Cuando delegas el testing a la IA, dejas de comprender tu negocio y sus objetivos.
Y eso es un riesgo que no debemos permitir. En los últimos años, la inteligencia artificial ha transformado el ciclo de vida de los activos digitales, y hoy es posible generar funcionalidades completas, e incluso aplicaciones enteras, a partir de un prompt.

Pero hay una consecuencia silenciosa que muchas organizaciones aún no dimensionan: cuando reducimos la creación de productos digitales a una interacción con la IA, también reducimos nuestra comprensión real de lo que estamos construyendo y para qué lo estamos construyendo. Y ahí es donde el testing se vuelve más importante que nunca.

Entender los objetivos de negocio no es opcional

Comprender un sistema significa construir un modelo mental de cómo funciona:  qué hace, cómo responde, dónde falla, cómo se comporta bajo presión.

Ese conocimiento no aparece por sí solo. Se construye a partir de información organizada, y la principal fuente de información sobre un sistema es el Testing: Leer el código, ejecutarlo, observar su comportamiento en producción, explorar escenarios inesperados, detectar lo implícito, lo no documentado, lo emergente; todo eso alimenta el entendimiento real del sistema.

El problema no es que la IA pruebe, es que los humanos dejen de hacerlo y su criterio desaparezca

Cuando la IA genera código y también genera las pruebas que lo validan, algo cambia profundamente:

El sistema “funciona”.  / Los tests “pasan”. / La interfaz “se ve bien”.

Pero el equipo humano entiende cada vez menos lo que ocurre por dentro. Y ese vacío de comprensión es acumulativo y empieza a convertirse en una caja negra.

En sistemas críticos, esto no es negociable

Si el activo digital es recreativo, experimental o de bajo impacto, el margen de tolerancia puede ser amplio. Pero cuando hablamos de infraestructura crítica, sistemas financieros, dispositivos médicos, movilidad, operaciones empresariales esenciales; la falta de comprensión no es un inconveniente técnico, se vuelve un riesgo operativo, reputacional y humano.

Ahora, es clave entender que la inteligencia artificial es una herramienta extraordinaria, pero su valor depende de la capacidad humana para observar con criterio, probar con intención, interpretar resultados, entender implicaciones y gestionar los riesgos.

El testing no pierde relevancia con la IA, al contrario, se vuelve el mecanismo central para preservar el conocimiento del sistema.

Nuestro principio es claro

En Choucair creemos que la confiabilidad de los activos digitales depende de que los usuarios finales de nuestros clientes realmente cumplan sus objetivos. Por eso:

✅ Usamos la IA con criterio, no con dependencia.

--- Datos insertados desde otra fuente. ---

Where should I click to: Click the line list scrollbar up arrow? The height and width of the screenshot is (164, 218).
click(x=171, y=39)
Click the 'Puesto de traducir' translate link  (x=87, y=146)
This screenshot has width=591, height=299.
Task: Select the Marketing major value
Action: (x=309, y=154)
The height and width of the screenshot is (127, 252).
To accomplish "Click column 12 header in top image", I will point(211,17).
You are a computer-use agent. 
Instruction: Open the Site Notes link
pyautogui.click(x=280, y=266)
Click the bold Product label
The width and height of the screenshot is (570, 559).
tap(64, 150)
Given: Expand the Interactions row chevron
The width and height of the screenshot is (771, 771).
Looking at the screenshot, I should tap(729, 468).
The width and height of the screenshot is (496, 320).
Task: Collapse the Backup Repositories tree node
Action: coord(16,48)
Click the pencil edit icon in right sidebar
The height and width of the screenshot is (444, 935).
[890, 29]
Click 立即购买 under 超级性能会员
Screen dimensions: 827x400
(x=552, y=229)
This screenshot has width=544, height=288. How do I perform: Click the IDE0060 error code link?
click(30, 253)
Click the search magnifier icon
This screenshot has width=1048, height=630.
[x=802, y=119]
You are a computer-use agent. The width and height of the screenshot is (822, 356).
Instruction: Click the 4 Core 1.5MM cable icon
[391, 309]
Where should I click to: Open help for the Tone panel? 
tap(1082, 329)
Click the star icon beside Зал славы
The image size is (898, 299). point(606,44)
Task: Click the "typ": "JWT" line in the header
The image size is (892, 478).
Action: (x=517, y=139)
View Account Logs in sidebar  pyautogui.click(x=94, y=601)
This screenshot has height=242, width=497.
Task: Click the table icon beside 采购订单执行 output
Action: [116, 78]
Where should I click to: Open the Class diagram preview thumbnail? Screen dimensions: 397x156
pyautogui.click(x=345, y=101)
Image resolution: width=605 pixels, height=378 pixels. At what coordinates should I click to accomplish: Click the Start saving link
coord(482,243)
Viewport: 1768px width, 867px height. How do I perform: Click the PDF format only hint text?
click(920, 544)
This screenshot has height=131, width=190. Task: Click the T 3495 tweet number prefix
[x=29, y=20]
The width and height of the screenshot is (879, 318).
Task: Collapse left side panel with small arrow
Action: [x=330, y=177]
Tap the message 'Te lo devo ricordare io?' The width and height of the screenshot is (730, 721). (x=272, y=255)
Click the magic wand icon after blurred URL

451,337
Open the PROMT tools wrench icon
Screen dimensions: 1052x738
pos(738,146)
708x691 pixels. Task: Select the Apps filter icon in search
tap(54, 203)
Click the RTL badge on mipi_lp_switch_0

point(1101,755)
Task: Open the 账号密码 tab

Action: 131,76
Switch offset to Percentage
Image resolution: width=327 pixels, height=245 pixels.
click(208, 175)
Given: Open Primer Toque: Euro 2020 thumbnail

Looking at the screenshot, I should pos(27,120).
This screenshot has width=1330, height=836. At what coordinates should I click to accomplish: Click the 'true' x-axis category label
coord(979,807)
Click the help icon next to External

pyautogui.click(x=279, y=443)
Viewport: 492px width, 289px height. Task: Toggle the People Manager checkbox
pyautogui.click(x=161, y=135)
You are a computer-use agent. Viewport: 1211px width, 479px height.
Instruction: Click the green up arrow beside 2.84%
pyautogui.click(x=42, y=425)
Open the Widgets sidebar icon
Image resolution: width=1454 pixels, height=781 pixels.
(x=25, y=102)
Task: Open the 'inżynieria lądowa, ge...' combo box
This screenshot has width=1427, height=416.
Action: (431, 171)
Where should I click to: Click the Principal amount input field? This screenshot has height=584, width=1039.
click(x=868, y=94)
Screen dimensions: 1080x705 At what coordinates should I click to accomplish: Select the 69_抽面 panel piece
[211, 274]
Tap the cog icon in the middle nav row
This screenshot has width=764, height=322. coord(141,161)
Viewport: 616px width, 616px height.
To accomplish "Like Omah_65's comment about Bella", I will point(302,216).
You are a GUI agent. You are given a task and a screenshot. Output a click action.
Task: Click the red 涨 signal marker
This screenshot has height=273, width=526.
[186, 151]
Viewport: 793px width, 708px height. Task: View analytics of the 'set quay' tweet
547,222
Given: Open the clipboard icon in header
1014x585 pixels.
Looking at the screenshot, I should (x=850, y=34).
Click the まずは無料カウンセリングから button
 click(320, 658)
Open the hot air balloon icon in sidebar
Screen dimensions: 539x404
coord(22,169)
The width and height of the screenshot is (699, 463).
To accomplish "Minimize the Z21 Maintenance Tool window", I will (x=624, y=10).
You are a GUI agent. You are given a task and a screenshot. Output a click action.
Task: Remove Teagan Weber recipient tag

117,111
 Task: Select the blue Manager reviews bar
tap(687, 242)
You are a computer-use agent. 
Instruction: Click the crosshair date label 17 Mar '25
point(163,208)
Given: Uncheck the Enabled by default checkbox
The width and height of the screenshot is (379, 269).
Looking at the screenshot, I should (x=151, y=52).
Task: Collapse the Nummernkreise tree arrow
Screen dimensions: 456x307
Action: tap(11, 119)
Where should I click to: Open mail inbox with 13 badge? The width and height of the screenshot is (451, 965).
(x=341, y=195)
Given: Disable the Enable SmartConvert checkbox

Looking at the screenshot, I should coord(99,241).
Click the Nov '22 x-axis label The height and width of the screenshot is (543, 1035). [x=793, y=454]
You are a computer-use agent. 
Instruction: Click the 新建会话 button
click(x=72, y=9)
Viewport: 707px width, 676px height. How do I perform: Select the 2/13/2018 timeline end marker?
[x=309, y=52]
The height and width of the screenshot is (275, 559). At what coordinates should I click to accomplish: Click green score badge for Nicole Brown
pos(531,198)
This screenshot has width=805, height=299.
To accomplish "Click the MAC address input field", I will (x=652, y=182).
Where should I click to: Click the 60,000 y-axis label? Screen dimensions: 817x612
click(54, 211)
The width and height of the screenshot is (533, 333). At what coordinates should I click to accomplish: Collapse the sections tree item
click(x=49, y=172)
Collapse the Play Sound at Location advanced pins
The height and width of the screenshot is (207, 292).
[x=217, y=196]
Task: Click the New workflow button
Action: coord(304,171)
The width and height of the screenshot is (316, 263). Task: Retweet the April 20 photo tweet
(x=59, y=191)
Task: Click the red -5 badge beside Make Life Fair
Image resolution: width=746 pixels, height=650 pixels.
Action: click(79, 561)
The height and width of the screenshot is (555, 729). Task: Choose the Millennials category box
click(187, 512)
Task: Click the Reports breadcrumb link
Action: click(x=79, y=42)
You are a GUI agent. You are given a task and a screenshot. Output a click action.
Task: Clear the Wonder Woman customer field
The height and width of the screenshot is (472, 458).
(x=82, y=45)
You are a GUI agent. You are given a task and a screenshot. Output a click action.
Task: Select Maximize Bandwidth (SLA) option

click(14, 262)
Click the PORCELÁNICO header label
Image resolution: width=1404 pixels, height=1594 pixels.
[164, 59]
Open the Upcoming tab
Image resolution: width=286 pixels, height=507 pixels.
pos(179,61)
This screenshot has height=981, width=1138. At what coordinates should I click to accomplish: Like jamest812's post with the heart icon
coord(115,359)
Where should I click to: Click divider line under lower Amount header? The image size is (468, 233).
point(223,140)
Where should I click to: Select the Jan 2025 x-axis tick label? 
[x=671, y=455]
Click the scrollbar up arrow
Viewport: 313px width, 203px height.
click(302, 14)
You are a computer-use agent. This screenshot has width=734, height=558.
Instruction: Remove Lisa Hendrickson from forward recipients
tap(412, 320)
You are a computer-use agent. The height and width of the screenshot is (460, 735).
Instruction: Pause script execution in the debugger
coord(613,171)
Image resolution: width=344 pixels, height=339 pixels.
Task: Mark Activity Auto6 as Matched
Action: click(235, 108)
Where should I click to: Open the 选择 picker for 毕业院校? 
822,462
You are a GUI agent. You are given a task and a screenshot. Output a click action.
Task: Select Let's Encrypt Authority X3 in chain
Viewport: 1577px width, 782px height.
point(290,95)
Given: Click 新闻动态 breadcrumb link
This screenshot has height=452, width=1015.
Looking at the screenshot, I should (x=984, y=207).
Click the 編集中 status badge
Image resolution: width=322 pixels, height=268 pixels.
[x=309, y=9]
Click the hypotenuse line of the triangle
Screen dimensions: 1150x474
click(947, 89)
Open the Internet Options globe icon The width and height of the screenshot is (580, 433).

✅ Mantenemos la visión y el criterio humano dentro del ciclo de decisión.

✅ Convertimos el testing en generación de conocimiento.

✅ Actualizamos continuamente nuestros modelos mentales del sistema.

✅ Observamos el comportamiento real, no solo el esperado.

Porque probar no es validar que algo funcione. Es entender por qué funciona, y cómo cumple un objetivo; y quienes saben probar bien, sabrán trabajar mejor con IA. La tecnología evoluciona. La responsabilidad sobre el riesgo no.